▶ _YOUR INSTRUCTIONS_:
Word for word, restate the lines from the one containing "Task: Repost Geepers808 v2.0's reply" through the last line of the material, and include no pictures.

▶ _RECORDS FOR THE EXERCISE_:
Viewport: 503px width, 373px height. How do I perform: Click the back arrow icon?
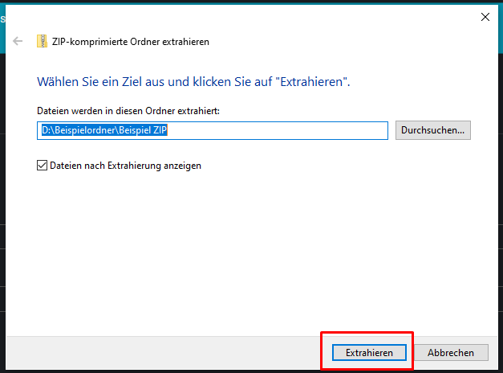[18, 41]
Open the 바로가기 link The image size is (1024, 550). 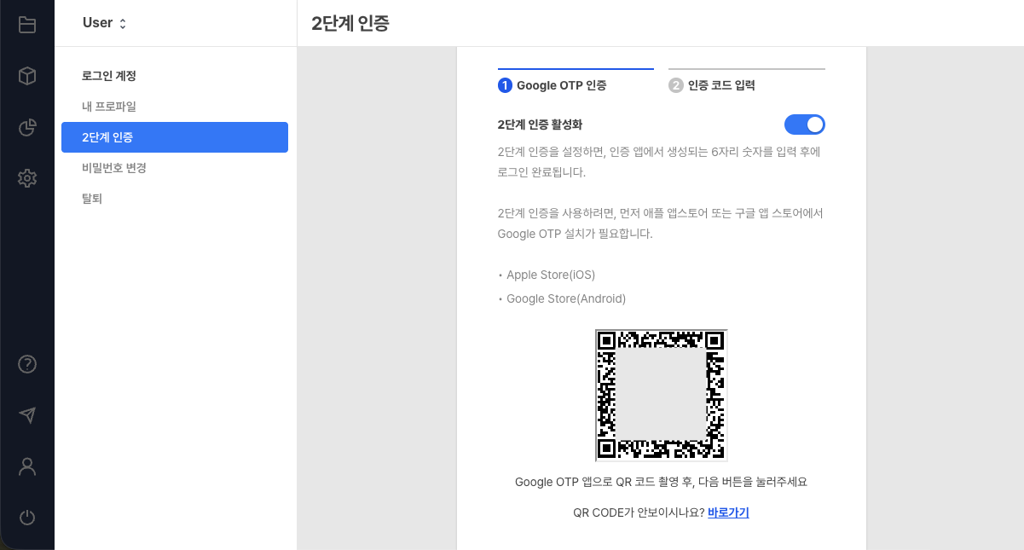click(x=728, y=512)
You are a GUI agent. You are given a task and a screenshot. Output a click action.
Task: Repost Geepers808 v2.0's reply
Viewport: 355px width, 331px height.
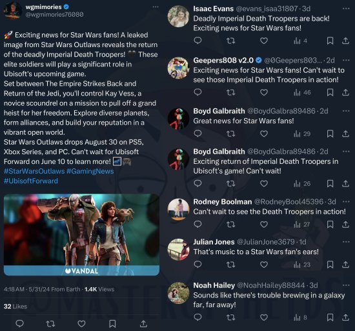tap(230, 92)
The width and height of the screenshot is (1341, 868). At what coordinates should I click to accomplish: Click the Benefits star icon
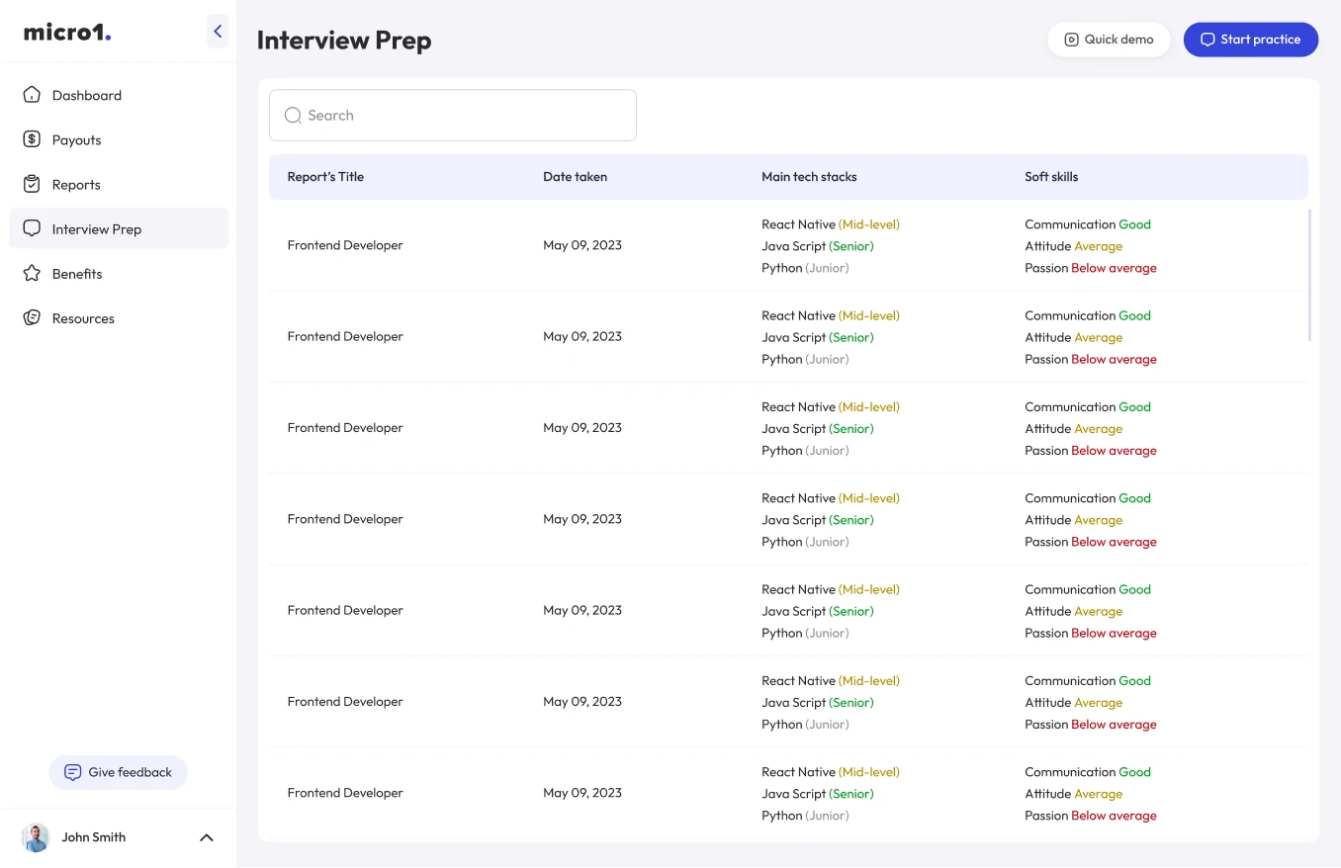tap(33, 273)
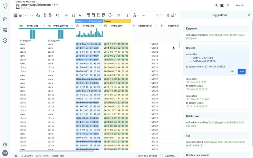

▶ _ANSWER BOX_:
Task: Repost Geepers808 v2.0's reply
Viewport: 355px width, 331px height.
tap(230, 92)
The width and height of the screenshot is (1341, 868). At what coordinates should I click to accomplish: Click the Benefits star icon
tap(33, 273)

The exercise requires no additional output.